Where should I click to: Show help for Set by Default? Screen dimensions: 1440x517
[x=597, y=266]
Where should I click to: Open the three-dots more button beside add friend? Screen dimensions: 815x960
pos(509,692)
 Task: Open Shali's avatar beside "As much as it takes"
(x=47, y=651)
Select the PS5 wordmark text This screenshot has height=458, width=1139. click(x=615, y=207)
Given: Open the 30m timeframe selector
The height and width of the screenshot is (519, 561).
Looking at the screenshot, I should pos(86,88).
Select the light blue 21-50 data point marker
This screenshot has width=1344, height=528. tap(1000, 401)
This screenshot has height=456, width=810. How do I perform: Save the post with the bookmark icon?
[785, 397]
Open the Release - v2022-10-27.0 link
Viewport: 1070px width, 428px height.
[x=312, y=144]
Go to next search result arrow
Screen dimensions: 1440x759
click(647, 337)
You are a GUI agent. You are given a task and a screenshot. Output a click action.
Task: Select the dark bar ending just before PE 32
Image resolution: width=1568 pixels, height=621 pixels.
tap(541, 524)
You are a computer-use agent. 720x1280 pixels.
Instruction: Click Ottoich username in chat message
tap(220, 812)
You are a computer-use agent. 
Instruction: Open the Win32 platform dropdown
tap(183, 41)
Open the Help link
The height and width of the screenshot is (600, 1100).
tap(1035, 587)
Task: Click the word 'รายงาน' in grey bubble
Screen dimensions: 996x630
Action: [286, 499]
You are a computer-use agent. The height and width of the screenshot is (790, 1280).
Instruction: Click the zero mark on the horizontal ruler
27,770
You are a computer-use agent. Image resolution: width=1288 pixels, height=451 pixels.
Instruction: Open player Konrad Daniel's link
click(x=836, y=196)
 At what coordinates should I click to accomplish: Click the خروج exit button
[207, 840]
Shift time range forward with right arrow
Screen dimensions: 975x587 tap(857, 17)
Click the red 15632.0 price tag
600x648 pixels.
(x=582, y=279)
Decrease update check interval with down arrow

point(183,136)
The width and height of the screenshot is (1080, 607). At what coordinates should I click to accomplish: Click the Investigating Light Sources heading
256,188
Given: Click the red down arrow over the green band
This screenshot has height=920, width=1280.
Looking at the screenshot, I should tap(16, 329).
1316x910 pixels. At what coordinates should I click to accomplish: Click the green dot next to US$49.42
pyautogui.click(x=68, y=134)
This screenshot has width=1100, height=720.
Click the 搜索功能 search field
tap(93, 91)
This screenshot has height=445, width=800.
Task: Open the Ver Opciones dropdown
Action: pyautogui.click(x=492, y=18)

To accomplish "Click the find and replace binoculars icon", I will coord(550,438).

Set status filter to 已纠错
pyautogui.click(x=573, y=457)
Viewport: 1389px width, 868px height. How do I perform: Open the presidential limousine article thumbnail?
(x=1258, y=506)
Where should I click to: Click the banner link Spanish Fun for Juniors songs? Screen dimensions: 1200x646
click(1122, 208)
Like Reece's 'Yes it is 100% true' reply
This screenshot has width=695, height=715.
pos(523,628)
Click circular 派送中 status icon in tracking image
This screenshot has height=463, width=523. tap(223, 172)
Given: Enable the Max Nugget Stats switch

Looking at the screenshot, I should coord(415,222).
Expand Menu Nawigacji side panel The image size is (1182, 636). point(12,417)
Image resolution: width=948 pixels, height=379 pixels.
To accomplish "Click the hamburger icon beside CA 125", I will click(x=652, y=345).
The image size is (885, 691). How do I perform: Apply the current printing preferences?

◆ ◆ ◆ ◆ ◆

Reproduce the rows without any change, starting from the very first line and ending with the line that contains "Looking at the screenshot, I should pos(86,88).".

[RESPONSE TO THE EXERCISE]:
Where should I click to: Show help for Set by Default? Screen dimensions: 1440x517
[x=597, y=266]
Where should I click to: Open the three-dots more button beside add friend? Screen dimensions: 815x960
pos(509,692)
 Task: Open Shali's avatar beside "As much as it takes"
(x=47, y=651)
Select the PS5 wordmark text This screenshot has height=458, width=1139. click(x=615, y=207)
Given: Open the 30m timeframe selector
The height and width of the screenshot is (519, 561).
Looking at the screenshot, I should pos(86,88).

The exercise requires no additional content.